──────── Information given

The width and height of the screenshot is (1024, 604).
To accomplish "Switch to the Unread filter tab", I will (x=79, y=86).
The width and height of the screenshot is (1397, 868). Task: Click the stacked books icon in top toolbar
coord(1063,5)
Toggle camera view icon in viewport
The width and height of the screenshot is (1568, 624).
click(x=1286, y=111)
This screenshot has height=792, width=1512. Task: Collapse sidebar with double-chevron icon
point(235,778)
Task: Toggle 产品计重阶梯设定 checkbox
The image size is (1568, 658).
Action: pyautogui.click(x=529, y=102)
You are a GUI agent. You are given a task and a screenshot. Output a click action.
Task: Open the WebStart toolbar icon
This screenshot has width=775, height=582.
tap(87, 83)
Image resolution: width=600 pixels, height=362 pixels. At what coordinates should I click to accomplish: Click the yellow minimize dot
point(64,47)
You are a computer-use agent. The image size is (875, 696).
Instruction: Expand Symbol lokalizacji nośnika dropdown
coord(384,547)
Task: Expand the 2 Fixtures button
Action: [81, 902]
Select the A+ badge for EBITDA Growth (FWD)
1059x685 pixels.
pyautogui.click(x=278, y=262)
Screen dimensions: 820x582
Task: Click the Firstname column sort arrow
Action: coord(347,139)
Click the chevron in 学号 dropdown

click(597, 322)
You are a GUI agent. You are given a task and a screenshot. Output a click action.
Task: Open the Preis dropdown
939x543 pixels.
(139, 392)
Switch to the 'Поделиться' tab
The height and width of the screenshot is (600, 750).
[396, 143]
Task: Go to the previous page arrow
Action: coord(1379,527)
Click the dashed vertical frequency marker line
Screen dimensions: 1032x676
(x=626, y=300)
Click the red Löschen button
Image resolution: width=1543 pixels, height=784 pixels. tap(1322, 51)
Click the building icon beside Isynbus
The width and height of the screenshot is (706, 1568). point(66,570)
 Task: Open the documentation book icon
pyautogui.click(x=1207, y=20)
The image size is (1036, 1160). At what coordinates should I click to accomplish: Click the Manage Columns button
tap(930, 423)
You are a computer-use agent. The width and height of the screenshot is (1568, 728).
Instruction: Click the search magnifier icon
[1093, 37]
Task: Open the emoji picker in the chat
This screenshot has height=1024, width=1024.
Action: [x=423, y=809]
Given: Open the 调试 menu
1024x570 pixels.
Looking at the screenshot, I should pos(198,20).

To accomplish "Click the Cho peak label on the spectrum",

────────────────

Exercise description
Rewrite all of the material above, changing "GUI agent" to "interface agent" and leaving everything else the same.

The response
The width and height of the screenshot is (1024, 604).
To accomplish "Switch to the Unread filter tab", I will (x=79, y=86).
The width and height of the screenshot is (1397, 868). Task: Click the stacked books icon in top toolbar
coord(1063,5)
Toggle camera view icon in viewport
The width and height of the screenshot is (1568, 624).
click(x=1286, y=111)
This screenshot has height=792, width=1512. Task: Collapse sidebar with double-chevron icon
point(235,778)
Task: Toggle 产品计重阶梯设定 checkbox
The image size is (1568, 658).
Action: pyautogui.click(x=529, y=102)
You are a interface agent. You are given a task and a screenshot. Output a click action.
Task: Open the WebStart toolbar icon
This screenshot has width=775, height=582.
tap(87, 83)
Image resolution: width=600 pixels, height=362 pixels. At what coordinates should I click to accomplish: Click the yellow minimize dot
point(64,47)
You are a computer-use agent. The image size is (875, 696).
Instruction: Expand Symbol lokalizacji nośnika dropdown
coord(384,547)
Task: Expand the 2 Fixtures button
Action: [81, 902]
Select the A+ badge for EBITDA Growth (FWD)
1059x685 pixels.
pyautogui.click(x=278, y=262)
Screen dimensions: 820x582
Task: Click the Firstname column sort arrow
Action: coord(347,139)
Click the chevron in 学号 dropdown

click(597, 322)
You are a interface agent. You are given a task and a screenshot. Output a click action.
Task: Open the Preis dropdown
939x543 pixels.
(139, 392)
Switch to the 'Поделиться' tab
The height and width of the screenshot is (600, 750).
[396, 143]
Task: Go to the previous page arrow
Action: coord(1379,527)
Click the dashed vertical frequency marker line
Screen dimensions: 1032x676
(x=626, y=300)
Click the red Löschen button
Image resolution: width=1543 pixels, height=784 pixels. tap(1322, 51)
Click the building icon beside Isynbus
The width and height of the screenshot is (706, 1568). point(66,570)
 Task: Open the documentation book icon
pyautogui.click(x=1207, y=20)
The image size is (1036, 1160). At what coordinates should I click to accomplish: Click the Manage Columns button
tap(930, 423)
You are a computer-use agent. The width and height of the screenshot is (1568, 728).
Instruction: Click the search magnifier icon
[1093, 37]
Task: Open the emoji picker in the chat
This screenshot has height=1024, width=1024.
Action: [x=423, y=809]
Given: Open the 调试 menu
1024x570 pixels.
Looking at the screenshot, I should pos(198,20).

To accomplish "Click the Cho peak label on the spectrum",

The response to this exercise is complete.